The University of Exeter EPSRC DTP (Engineering and Physical Sciences Research Council Doctoral Training Partnership) is offering up to 4 fully funded doctoral studentships for 2019/20 entry. Students will be given sector-leading training and development with outstanding facilities and resources. Studentships will be awarded to outstanding applicants, the distribution will be overseen by the University’s EPSRC Strategy Group in partnership with the Doctoral College.


Dr James Rankin, Department of Mathematics, College of Engineering, Mathematics and Physical Sciences
Prof Nicholas Lesica, UCL Ear Institute

Project Description:
This interdisciplinary project will develop computational and mathematical models of the auditory system to understand how complex stimuli like speech are encoded by spiking neurons in the midbrain.

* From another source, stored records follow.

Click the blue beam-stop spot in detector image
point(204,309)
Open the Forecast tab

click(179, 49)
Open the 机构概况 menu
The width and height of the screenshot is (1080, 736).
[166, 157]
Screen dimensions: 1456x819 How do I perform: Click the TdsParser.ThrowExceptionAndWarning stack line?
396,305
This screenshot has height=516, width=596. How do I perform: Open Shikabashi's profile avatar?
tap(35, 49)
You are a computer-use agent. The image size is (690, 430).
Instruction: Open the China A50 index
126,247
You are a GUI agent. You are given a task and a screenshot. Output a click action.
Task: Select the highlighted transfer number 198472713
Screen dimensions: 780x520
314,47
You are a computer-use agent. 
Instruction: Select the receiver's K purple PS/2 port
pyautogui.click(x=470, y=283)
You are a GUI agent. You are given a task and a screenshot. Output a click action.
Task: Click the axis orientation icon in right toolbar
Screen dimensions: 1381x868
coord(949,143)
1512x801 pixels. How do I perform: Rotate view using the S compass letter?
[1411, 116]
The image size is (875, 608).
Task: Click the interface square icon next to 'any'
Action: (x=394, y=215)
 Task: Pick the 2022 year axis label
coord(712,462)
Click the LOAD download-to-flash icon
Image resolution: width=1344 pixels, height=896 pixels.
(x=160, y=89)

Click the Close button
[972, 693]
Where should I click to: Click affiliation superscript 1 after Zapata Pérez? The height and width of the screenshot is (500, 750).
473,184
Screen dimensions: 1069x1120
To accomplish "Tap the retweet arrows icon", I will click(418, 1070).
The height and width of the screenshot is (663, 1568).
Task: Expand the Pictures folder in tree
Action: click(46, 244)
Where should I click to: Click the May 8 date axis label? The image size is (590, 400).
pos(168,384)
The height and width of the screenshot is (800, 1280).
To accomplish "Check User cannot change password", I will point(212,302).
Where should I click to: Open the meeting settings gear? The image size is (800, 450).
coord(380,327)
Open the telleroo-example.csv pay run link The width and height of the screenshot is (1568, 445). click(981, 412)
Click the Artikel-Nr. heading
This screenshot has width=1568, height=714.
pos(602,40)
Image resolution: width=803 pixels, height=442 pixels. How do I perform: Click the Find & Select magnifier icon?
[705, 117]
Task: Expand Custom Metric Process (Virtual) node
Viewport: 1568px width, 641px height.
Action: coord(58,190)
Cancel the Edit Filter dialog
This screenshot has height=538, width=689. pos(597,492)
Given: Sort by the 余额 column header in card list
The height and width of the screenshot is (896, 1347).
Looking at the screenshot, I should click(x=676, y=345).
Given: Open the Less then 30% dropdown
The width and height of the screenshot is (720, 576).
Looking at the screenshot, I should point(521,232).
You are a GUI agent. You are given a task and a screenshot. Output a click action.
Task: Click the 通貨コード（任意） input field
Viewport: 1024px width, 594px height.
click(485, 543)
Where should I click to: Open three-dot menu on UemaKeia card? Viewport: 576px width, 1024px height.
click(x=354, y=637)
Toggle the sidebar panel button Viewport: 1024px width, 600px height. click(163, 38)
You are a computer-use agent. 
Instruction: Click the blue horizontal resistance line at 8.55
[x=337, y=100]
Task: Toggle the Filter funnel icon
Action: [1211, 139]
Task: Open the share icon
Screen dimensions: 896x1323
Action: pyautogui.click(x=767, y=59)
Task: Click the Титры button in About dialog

The auditory midbrain is a key hub in the auditory processing pathway, functioning as an important junction that relays and shapes neural signals as they ascend towards auditory cortex. Knowledge of the way in which complex sounds, e.g. speech, are encoded in the midbrain is crucial for understanding how dysfunction in the earlier auditory processing pathway (cochlea, auditory nerve, cochlear nucleus) leads to different types of hearing loss (a problem affecting 1 in 6 people in the UK). Working with neural recordings from the auditory midbrain in gerbils, a commonly-used animal for the study of low-frequency hearing, this project will develop mathematical and computational models of the auditory processing pathway. The aim is to understand the different roles of the patterns of inputs to midbrain neurons and their intrinsic response properties (e.g. their spiking rate) in shaping their responses to complex sounds.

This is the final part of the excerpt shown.